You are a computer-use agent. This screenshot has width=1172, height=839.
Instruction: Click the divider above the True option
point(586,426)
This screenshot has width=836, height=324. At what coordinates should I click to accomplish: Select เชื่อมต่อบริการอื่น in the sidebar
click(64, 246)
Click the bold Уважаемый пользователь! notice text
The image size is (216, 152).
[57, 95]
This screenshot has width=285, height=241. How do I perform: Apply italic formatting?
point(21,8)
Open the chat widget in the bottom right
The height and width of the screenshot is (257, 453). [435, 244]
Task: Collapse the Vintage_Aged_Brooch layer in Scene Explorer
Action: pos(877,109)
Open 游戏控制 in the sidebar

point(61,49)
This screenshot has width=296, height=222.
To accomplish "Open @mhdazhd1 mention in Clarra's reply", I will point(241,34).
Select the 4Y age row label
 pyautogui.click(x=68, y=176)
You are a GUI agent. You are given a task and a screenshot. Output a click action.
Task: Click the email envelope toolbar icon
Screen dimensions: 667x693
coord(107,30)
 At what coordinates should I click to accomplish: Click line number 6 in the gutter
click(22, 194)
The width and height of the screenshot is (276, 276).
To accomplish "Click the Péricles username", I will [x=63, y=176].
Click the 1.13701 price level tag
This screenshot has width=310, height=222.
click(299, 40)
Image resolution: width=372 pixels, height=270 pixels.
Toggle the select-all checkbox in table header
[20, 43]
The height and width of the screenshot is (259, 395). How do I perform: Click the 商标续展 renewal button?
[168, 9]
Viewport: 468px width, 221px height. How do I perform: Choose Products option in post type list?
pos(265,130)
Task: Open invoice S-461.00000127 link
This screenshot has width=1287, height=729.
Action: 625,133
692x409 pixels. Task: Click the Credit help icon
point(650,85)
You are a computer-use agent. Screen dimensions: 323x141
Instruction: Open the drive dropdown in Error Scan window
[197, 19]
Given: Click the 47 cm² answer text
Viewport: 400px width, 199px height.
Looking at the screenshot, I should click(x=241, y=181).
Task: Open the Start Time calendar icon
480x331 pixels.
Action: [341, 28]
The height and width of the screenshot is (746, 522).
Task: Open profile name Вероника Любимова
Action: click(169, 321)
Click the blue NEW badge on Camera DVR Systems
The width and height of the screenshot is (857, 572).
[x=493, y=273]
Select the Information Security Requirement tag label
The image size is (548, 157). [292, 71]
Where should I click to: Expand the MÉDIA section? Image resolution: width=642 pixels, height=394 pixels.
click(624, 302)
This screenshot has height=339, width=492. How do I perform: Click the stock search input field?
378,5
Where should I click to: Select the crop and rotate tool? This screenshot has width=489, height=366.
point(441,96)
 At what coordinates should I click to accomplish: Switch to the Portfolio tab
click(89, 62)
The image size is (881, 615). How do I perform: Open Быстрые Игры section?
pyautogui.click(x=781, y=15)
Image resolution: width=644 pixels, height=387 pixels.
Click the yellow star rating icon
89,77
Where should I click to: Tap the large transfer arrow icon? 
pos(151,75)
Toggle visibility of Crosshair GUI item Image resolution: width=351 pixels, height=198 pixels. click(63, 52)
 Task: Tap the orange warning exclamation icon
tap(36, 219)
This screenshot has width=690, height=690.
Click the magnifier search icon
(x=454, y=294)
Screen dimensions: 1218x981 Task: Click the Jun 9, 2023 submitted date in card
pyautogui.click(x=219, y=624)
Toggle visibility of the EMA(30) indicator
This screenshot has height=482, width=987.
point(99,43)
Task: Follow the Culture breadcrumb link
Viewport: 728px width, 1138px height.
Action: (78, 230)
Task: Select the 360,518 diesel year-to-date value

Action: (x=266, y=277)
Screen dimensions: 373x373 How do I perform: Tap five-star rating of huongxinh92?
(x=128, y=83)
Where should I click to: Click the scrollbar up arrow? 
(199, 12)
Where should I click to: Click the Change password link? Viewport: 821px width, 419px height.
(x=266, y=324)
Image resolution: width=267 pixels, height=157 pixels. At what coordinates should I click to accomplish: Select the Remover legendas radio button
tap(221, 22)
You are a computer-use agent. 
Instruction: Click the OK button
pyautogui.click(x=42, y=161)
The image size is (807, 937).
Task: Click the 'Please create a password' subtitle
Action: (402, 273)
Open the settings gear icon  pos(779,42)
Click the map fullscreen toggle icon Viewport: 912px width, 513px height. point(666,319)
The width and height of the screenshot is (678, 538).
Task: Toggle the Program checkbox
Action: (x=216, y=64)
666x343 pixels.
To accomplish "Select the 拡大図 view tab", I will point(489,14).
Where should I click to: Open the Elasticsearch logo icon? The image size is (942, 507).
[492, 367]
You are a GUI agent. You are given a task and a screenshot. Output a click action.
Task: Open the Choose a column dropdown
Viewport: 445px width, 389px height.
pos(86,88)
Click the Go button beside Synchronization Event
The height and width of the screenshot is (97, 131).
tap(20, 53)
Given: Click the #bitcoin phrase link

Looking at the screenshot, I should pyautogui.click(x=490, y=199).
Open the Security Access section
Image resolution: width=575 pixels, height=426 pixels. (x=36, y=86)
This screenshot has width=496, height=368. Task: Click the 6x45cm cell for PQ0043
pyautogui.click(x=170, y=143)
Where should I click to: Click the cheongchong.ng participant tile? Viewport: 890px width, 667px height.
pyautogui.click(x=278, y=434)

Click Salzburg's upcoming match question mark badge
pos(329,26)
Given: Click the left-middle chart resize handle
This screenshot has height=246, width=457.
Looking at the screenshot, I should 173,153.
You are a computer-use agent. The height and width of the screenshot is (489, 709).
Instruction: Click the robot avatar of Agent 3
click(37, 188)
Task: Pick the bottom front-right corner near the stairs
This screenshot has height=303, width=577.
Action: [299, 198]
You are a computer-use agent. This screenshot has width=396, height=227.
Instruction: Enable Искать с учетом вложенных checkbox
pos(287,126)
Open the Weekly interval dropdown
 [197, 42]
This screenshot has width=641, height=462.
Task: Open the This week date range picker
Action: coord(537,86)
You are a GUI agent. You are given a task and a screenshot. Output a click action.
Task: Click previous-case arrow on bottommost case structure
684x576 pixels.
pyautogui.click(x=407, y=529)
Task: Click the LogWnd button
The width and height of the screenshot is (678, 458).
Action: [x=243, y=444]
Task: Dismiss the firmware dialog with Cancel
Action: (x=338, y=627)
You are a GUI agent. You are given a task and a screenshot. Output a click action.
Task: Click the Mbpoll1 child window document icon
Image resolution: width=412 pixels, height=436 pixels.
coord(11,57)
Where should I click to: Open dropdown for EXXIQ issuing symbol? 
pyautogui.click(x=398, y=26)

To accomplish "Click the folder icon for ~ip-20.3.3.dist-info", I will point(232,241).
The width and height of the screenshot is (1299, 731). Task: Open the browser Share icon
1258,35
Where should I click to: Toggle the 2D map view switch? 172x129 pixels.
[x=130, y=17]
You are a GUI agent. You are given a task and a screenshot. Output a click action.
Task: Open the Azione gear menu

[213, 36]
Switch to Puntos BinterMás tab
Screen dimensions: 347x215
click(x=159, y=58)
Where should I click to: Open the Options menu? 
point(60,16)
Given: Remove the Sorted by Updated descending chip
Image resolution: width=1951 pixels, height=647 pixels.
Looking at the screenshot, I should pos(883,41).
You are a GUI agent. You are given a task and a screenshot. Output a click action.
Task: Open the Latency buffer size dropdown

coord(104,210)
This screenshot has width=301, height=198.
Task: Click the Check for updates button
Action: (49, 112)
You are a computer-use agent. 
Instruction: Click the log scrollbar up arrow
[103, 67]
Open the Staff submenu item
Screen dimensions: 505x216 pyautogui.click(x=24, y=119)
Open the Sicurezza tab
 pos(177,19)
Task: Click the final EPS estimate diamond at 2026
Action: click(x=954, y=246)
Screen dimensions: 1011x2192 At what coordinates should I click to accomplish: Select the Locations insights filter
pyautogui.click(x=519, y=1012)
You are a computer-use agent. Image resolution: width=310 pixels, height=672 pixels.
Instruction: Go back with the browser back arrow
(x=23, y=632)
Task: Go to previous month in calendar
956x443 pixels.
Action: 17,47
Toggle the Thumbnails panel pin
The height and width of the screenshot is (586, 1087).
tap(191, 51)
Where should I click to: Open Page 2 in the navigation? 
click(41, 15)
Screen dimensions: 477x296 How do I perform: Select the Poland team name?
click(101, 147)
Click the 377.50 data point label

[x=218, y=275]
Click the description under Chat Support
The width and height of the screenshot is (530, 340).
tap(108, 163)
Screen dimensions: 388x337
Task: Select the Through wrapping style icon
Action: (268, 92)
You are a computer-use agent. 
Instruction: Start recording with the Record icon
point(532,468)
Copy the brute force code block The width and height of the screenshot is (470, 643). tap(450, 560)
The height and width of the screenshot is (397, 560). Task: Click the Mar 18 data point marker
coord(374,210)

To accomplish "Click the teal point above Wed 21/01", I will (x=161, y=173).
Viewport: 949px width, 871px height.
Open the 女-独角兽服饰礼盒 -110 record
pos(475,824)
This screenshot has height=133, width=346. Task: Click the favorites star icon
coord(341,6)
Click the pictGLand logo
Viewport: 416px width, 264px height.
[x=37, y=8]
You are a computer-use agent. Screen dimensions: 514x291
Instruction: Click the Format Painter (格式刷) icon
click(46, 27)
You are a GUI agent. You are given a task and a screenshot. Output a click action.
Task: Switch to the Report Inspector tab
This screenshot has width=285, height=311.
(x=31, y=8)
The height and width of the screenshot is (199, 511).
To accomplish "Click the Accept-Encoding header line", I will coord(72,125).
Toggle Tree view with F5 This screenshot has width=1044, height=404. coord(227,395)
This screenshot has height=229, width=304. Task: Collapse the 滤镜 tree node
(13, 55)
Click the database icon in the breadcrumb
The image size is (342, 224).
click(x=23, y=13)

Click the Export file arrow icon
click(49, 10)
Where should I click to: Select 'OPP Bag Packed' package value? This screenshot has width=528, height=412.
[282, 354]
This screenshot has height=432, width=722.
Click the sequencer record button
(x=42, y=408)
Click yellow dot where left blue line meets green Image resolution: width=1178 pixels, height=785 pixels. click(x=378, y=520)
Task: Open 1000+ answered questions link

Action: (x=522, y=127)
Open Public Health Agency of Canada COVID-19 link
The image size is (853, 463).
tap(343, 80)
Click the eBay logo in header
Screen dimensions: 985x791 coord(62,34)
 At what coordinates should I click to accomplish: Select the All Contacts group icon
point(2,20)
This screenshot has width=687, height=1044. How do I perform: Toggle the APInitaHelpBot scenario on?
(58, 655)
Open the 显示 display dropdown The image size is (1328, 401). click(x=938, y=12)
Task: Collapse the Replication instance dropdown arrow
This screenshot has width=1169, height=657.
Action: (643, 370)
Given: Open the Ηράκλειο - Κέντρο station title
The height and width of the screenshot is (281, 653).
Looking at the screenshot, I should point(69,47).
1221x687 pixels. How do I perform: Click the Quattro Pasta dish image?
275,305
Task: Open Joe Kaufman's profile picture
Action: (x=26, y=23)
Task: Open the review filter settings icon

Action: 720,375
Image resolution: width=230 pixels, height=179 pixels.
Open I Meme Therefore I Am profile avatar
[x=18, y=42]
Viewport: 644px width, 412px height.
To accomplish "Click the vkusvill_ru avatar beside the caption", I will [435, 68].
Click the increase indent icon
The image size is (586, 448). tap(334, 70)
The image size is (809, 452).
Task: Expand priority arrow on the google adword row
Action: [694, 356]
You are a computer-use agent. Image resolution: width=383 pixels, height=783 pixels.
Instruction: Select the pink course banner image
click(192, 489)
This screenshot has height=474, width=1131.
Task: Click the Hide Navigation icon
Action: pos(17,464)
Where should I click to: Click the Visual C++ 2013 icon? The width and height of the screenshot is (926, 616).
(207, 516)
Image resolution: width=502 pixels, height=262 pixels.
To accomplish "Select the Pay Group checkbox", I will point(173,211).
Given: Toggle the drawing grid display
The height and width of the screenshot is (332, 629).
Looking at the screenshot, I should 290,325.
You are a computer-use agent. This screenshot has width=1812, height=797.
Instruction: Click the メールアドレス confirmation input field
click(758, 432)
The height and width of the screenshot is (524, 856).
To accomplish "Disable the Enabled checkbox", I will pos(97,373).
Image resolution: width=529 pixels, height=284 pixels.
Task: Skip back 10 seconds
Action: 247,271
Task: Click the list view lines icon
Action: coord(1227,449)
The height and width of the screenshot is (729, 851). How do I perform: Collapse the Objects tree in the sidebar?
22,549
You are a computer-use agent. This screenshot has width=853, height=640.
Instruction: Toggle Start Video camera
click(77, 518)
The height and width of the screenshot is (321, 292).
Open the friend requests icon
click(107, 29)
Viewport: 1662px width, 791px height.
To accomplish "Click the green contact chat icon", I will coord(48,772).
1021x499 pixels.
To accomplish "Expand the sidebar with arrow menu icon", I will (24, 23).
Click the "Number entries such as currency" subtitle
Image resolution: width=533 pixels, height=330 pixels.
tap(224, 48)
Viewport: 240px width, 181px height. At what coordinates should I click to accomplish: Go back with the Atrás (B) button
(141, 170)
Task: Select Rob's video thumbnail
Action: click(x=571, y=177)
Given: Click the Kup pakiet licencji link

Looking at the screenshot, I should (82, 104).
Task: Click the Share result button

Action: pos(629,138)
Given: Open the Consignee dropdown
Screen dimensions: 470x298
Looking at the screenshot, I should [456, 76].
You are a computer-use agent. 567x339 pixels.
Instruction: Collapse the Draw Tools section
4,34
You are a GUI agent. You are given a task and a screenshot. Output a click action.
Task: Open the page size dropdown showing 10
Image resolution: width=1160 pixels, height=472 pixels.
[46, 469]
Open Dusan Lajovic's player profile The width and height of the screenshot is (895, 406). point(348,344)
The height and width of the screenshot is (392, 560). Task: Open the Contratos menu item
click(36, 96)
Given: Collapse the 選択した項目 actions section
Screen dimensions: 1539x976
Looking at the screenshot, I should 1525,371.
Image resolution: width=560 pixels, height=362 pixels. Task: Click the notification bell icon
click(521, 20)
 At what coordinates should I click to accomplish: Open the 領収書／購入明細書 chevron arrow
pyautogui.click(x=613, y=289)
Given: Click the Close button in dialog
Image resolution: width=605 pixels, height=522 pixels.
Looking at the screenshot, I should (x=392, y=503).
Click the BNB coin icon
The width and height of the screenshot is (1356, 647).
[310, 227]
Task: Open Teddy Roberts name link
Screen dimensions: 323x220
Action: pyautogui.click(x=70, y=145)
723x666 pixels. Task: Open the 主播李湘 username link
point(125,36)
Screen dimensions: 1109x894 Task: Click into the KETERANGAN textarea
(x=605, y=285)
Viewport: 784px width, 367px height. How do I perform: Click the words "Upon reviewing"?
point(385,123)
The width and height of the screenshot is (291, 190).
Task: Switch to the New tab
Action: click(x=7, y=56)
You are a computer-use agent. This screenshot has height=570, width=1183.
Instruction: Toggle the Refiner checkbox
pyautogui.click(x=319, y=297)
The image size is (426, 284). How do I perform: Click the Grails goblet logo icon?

- - - - - - -

— EXERCISE —
A word-for-word copy of the lines above from the one with "Open I Meme Therefore I Am profile avatar" through the one with "Viewport: 1662px width, 791px height.", inclusive, is the only output wanted.

— SOLUTION BELOW —
Open I Meme Therefore I Am profile avatar
[x=18, y=42]
Viewport: 644px width, 412px height.
To accomplish "Click the vkusvill_ru avatar beside the caption", I will [435, 68].
Click the increase indent icon
The image size is (586, 448). tap(334, 70)
The image size is (809, 452).
Task: Expand priority arrow on the google adword row
Action: [694, 356]
You are a computer-use agent. Image resolution: width=383 pixels, height=783 pixels.
Instruction: Select the pink course banner image
click(192, 489)
This screenshot has height=474, width=1131.
Task: Click the Hide Navigation icon
Action: pos(17,464)
Where should I click to: Click the Visual C++ 2013 icon? The width and height of the screenshot is (926, 616).
(207, 516)
Image resolution: width=502 pixels, height=262 pixels.
To accomplish "Select the Pay Group checkbox", I will point(173,211).
Given: Toggle the drawing grid display
The height and width of the screenshot is (332, 629).
Looking at the screenshot, I should 290,325.
You are a computer-use agent. This screenshot has width=1812, height=797.
Instruction: Click the メールアドレス confirmation input field
click(758, 432)
The height and width of the screenshot is (524, 856).
To accomplish "Disable the Enabled checkbox", I will pos(97,373).
Image resolution: width=529 pixels, height=284 pixels.
Task: Skip back 10 seconds
Action: 247,271
Task: Click the list view lines icon
Action: coord(1227,449)
The height and width of the screenshot is (729, 851). How do I perform: Collapse the Objects tree in the sidebar?
22,549
You are a computer-use agent. This screenshot has width=853, height=640.
Instruction: Toggle Start Video camera
click(77, 518)
The height and width of the screenshot is (321, 292).
Open the friend requests icon
click(107, 29)
Viewport: 1662px width, 791px height.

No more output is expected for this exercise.